TASK DIRECTIONS: Beginning at the top of the data below, write out every line exactly until you reach the line with "USP <800> (219, 1669)", and include that line.

BEGIN TASK INPUTS

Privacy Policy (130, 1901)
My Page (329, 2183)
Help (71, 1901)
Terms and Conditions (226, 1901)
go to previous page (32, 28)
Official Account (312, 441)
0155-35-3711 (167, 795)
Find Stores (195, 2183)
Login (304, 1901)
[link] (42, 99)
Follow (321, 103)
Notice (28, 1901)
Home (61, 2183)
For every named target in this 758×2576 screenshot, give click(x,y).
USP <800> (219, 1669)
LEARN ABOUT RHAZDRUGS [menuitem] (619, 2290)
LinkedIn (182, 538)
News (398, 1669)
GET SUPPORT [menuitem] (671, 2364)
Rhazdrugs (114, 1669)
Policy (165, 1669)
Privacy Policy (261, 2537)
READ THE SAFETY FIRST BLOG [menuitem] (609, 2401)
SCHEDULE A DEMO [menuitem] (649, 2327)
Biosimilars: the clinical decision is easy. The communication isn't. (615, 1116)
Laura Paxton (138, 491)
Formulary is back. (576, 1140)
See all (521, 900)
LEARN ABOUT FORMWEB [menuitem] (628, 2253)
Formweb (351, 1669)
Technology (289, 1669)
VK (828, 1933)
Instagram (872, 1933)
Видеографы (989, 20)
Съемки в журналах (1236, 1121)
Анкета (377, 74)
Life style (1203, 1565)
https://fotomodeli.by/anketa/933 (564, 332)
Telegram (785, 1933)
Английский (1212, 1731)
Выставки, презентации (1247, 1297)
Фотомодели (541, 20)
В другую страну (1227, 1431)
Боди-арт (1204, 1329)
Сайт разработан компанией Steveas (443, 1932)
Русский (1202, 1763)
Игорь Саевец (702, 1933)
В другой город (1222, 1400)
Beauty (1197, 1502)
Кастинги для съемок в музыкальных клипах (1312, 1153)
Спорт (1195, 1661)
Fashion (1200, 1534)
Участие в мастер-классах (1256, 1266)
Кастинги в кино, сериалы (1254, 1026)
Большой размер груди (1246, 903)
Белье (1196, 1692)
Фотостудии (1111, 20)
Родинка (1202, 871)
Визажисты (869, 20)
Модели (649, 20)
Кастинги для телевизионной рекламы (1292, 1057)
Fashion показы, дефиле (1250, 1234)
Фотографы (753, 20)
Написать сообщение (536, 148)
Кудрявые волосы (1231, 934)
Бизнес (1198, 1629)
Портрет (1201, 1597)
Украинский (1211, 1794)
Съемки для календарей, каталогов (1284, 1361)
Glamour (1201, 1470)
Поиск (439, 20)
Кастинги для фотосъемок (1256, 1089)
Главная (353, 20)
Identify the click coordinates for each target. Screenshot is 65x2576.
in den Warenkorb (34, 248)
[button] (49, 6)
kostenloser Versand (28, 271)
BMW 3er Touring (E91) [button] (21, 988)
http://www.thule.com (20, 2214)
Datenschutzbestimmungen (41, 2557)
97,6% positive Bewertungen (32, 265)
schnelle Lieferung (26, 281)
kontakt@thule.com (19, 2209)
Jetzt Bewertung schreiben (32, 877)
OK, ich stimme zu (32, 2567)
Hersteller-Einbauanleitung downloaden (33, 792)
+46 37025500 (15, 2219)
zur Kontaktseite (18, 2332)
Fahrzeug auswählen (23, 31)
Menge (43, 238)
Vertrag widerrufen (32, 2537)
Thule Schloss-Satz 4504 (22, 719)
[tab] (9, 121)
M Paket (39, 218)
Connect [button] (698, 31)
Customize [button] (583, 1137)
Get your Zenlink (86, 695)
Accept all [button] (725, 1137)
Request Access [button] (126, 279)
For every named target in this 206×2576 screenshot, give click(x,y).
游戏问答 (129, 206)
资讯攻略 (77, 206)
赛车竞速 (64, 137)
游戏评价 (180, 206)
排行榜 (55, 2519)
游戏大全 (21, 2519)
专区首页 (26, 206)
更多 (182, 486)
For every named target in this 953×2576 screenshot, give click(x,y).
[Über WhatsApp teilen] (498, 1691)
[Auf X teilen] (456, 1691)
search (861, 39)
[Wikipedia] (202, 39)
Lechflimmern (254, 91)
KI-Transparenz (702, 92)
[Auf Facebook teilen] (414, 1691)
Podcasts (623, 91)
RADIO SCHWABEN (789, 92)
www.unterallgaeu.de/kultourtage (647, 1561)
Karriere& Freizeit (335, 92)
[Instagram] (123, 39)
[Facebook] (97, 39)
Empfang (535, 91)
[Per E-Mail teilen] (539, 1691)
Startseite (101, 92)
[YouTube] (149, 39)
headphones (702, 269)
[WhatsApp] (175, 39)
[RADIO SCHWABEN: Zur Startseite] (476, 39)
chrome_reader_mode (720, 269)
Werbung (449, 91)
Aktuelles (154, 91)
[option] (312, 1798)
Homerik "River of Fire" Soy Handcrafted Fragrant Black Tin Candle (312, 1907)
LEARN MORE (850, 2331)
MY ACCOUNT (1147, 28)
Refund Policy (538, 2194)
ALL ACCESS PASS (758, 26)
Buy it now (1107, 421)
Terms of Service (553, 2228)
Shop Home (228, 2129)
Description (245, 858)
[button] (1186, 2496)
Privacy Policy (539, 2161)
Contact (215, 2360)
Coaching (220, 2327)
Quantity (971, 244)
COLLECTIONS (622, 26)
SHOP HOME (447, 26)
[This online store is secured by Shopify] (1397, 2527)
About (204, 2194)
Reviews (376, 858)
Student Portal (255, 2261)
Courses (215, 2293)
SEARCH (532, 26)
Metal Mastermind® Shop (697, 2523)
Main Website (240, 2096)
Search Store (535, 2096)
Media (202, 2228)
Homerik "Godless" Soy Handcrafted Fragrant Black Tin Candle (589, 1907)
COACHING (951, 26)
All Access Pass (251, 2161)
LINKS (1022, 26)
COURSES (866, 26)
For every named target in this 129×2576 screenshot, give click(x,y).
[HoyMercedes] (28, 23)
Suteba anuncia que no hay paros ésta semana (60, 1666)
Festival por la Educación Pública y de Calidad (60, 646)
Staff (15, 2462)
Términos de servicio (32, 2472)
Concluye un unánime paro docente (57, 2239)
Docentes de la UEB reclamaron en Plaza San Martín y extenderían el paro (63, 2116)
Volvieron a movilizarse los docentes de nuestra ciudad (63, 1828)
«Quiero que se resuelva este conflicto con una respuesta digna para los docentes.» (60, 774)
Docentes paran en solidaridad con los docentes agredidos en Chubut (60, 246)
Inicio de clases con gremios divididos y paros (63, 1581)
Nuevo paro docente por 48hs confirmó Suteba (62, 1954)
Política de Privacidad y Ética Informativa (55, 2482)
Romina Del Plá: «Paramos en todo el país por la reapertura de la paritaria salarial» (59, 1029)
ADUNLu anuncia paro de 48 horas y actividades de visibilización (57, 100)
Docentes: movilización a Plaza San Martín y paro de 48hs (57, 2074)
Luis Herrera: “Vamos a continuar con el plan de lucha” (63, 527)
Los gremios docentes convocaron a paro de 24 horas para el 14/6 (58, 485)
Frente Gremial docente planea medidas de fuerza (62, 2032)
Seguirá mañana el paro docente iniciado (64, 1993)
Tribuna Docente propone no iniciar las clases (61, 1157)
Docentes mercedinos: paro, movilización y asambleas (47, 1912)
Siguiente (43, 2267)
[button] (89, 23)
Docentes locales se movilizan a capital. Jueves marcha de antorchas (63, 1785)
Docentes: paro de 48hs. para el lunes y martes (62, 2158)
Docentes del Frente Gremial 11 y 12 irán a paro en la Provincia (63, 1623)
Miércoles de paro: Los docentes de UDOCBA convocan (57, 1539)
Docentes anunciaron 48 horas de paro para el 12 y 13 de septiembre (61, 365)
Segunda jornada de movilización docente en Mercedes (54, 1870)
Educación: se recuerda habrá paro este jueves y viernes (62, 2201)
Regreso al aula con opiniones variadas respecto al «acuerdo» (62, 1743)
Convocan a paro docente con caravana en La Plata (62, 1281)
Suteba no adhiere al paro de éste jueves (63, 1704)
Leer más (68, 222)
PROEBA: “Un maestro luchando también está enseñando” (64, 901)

END TASK INPUTS

WRITTEN REPLY:
Privacy Policy (130, 1901)
My Page (329, 2183)
Help (71, 1901)
Terms and Conditions (226, 1901)
go to previous page (32, 28)
Official Account (312, 441)
0155-35-3711 (167, 795)
Find Stores (195, 2183)
Login (304, 1901)
[link] (42, 99)
Follow (321, 103)
Notice (28, 1901)
Home (61, 2183)
For every named target in this 758×2576 screenshot, give click(x,y).
USP <800> (219, 1669)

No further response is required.